The plus side, says Pier-Olivier Boudreault of SNAP Quebec, is Hydro-Québec is prioritizing supporting a diverse workforce and communities along the project. However, it’s important to remember where the energy is coming from, and the communities it has already impacted.
Environmental groups and Indigenous nations in the U.S. previously called out CHPE, saying the regulators need to consider the effects the project could have on salmon spawning runs, boreal forest and wetlands, as well as the endangered Atlantic sturgeon in the Hudson River.
Boudreault points to the ample controversy around Hydro-Québec’s dam project on the Magpie River in eastern Quebec, which was abandoned by the Crown corporation in 2017 after significant blowback. Although it said it won’t dam the river for now, Boudreault says Hydro-Québec could pick the project back up if the need for energy increased.
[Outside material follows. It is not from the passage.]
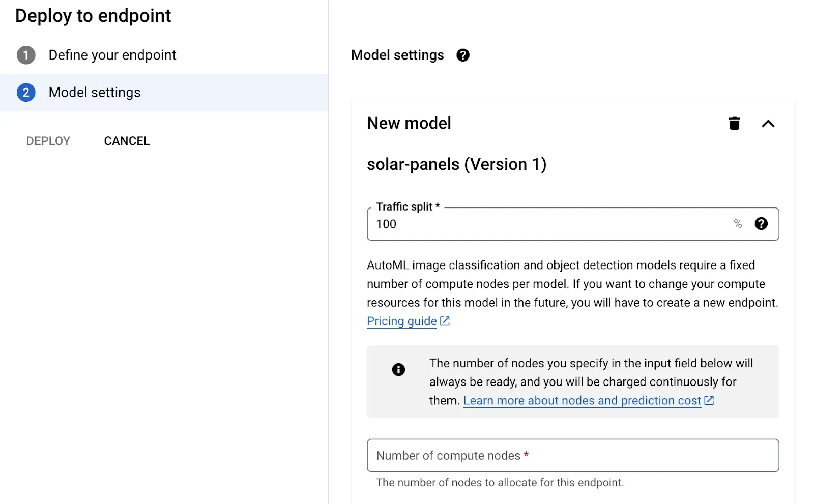Open the Pricing guide link
The image size is (814, 504).
tap(401, 321)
There’s also the Clean Energy Connect Project, which is set to deliver energy from Montreal to Maine. The First Nations of Pessamit (Innu), Wemotaci (Atikamekw), Pikogan, Lac Simon and Kitcisakik (Anishnabeg) have all voiced their opposition to the project.
“Our community is located at the foot of a dam, which inundated a large area of our ancestral territory equal in size to the island of Manhattan. Although surrounded by Hydro-Québec installations, our homes have no electricity or running water and have no wastewater management infrastructure,” said Kitcisakik Chief Régis Penosway.
“Our First Nations have enabled Quebec to industrialize and the majority of its citizens to access a better quality of life, but the health and well-being indicators for our communities continue to be comparable to those in third world countries.”
The impacts of the hydro projects, says Boudreault, put a shadow over any funds offered to soften the blow.
“We must not forget, in all of this, where the actual electricity comes from, and where it's produced. There are impacts in Quebec,” he said.
“Of course, if hydro replaces oil and gas ... it's better, but you cannot undermine or minimize the actual impacts on Quebec from this energy production.”